CONSIGNE
Prolongez le texte sur la politique immobilière de l'État en reprenant juste après sa dernière phrase.

EXTRAIT SOURCE
II. LA CRISE SANITAIRE ET ÉCONOMIQUE A ACCENTUÉ LA NÉCESSITÉ DE POURSUIVRE TROIS TRANSFORMATIONS : LA TRANSITION ÉNERGÉTIQUE, LA VALORISATION DES BIENS INUTILISÉS ET L'ADAPTATION DU PARC IMMOBILIER AUX NOUVEAUX MODES D'ORGANISATION DU TRAVAIL

Pour le rapporteur spécial, la crise sanitaire et économique a agi comme le révélateur des priorités que la politique immobilière de l'État se doit absolument de porter ces prochaines années : la transition énergétique, la diversification des modalités de valorisation du patrimoine immobilier de l'État et la réflexion sur les modes d'organisation du travail des administrations. Pour accommoder ces défis, le parc immobilier de l'État doit évoluer en profondeur. Il est donc temps de faire de la PIE un véritable instrument de transformation publique, et pas seulement un accessoire . Il faut pour cela que cesse la gestion catastrophique du patrimoine immobilier de l'État.

Si ces axes de transformation préexistent à la crise que la France connait depuis le début de l'année 2020, le rapporteur spécial relève qu'elle a à la fois accéléré les besoins de transformation du parc immobilier de l'État et renforcé le caractère incontournable de ces évolutions pour sa gestion . La création du compte d'affectation spéciale en 2006 devait répondre à un double-objectif : dynamiser la politique immobilière de l'État et optimiser la gestion de son parc immobilier . À ces deux objectifs s'est ajouté un troisième, celui de la contribution du CAS à la transition énergétique, l'une des priorités du Grand plan d'investissement (GPI) (151 millions d'euros labellisés au titre du GPI en loi de finances initiale pour 2020). Il faut enfin que ces objectifs trouvent leur traduction concrète.

Le rapporteur spécial regrette seulement, eu égard au fonctionnement du CAS et à ses défauts relevés précédemment, qu'il ne soit pas mieux fait mention, dans les documents budgétaires et pour tous les programmes participants, de l'écart entre les dépenses prévues au titre de la politique immobilière de l'État et les besoins réellement identifiés par les ministères et opérateurs occupants. Les trois défis retenus ici - la transition énergétique, la valorisation des biens inutilisés et la transformation des modes de travail - nécessitent une vision de plus long-terme, pluriannuelle , qui ne peut d'ailleurs pas seulement reposer sur les crédits ouverts sur le CAS, sauf à le transformer.

DONNÉES BRUTES
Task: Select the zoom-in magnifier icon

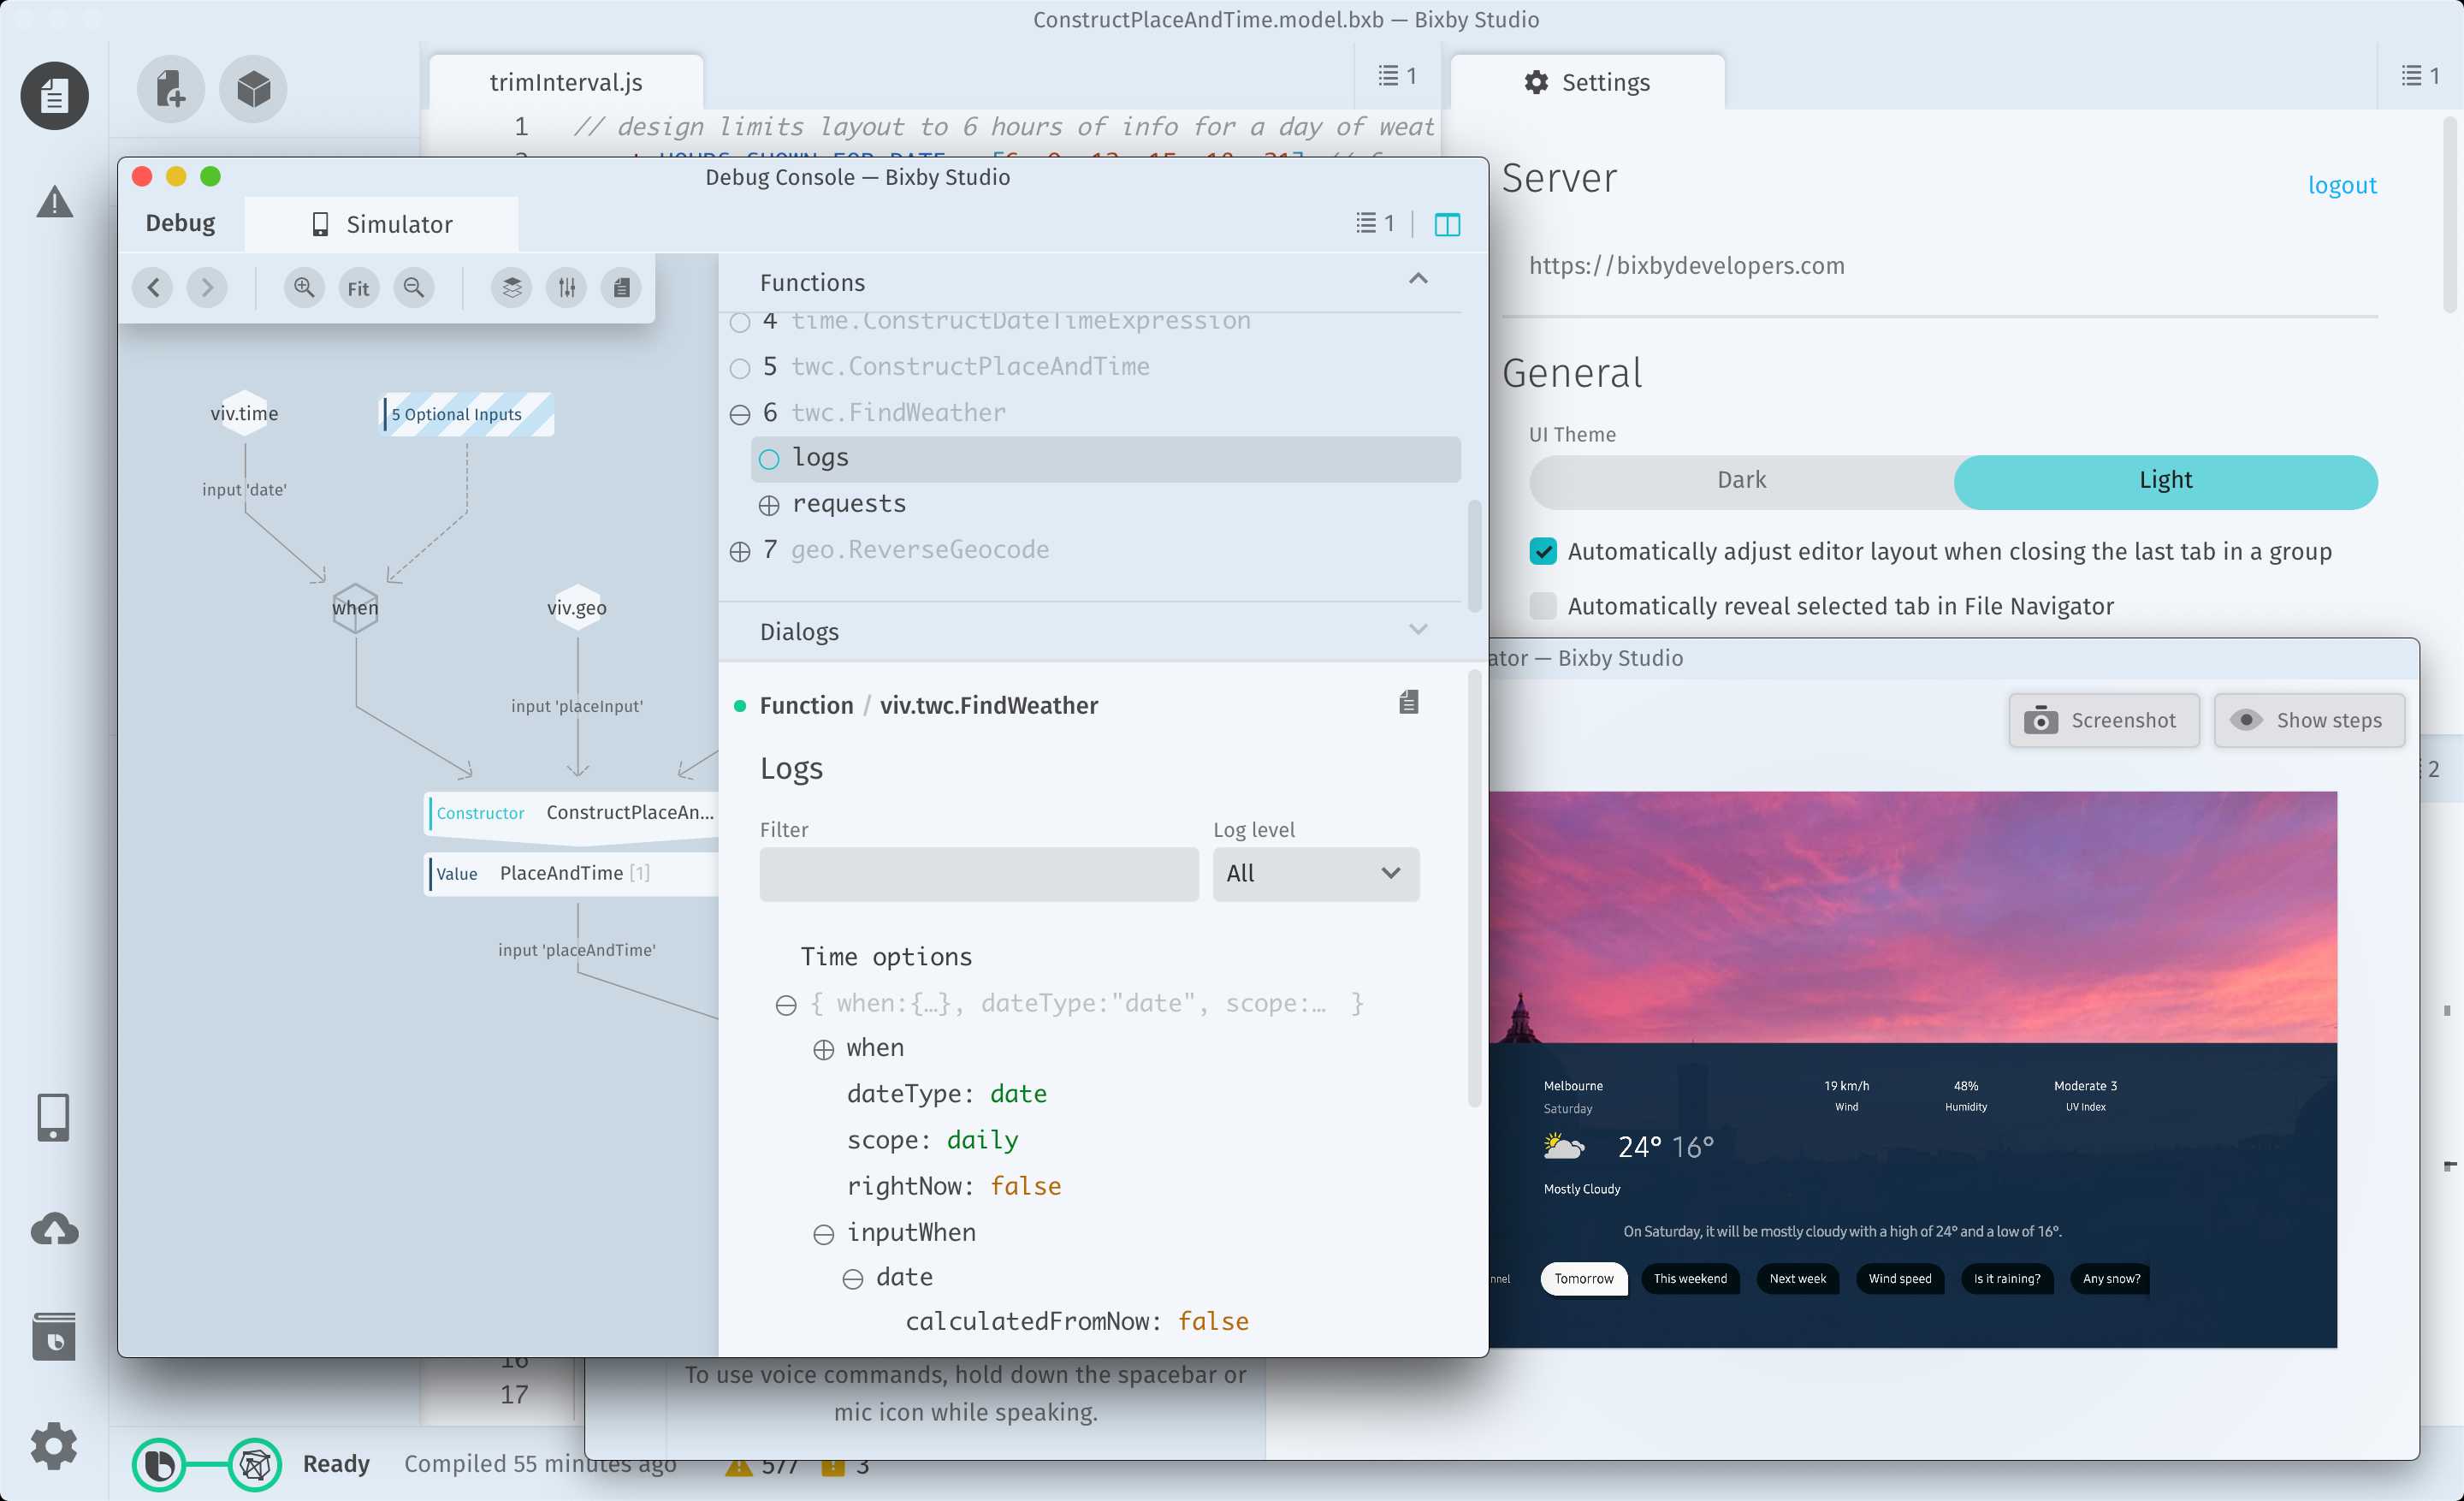Action: [x=303, y=287]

RÉPONSE
A. LA TRANSITION ÉNERGÉTIQUE, UN IMPÉRATIF POUR LA POLITIQUE IMMOBILIÈRE DE L'ÉTAT

La contribution du parc immobilier de l'État à l'effort en faveur de la transition écologique est essentielle à deux titres : d'abord parce que les bâtiments sont parmi les plus grands consommateurs d'énergie 24 ( * ) , ensuite parce que l'État doit insuffler, en montrant l'exemple, un nouvel élan à la politique de rénovation énergétique . C'est d'autant plus pertinent que la majorité de ses bâtiments sont anciens et certains constituent même des « passoires énergétiques ». Une partie des crédits du CAS était ainsi labellisé au titre de leur participation au « Grand plan d'investissement », dont l'une des priorités concernait la transition énergétique 25 ( * ) .

Le rapporteur spécial reconnait que la DIE s'est plutôt correctement saisie de ce sujet avec, surtout ces deux dernières années, l'expérimentation et la généralisation de plusieurs outils de suivi et de programmes d'économies d'énergie, en plus des dépenses d'entretien supportées par le CAS. S'il faut saluer cette impulsion, force est d'admettre que cela répond aussi à des obligations légales, encore en cours de définition pour le périmètre des bâtiments de l'État (surface, année de référence). Dans le cadre du plan de rénovation énergétique des bâtiments lancé par le Gouvernement au mois d'avril 2018, l'objectif d'économie d'énergie sur le parc immobilier de l'État a été fixé à 15 % d'ici 2022 .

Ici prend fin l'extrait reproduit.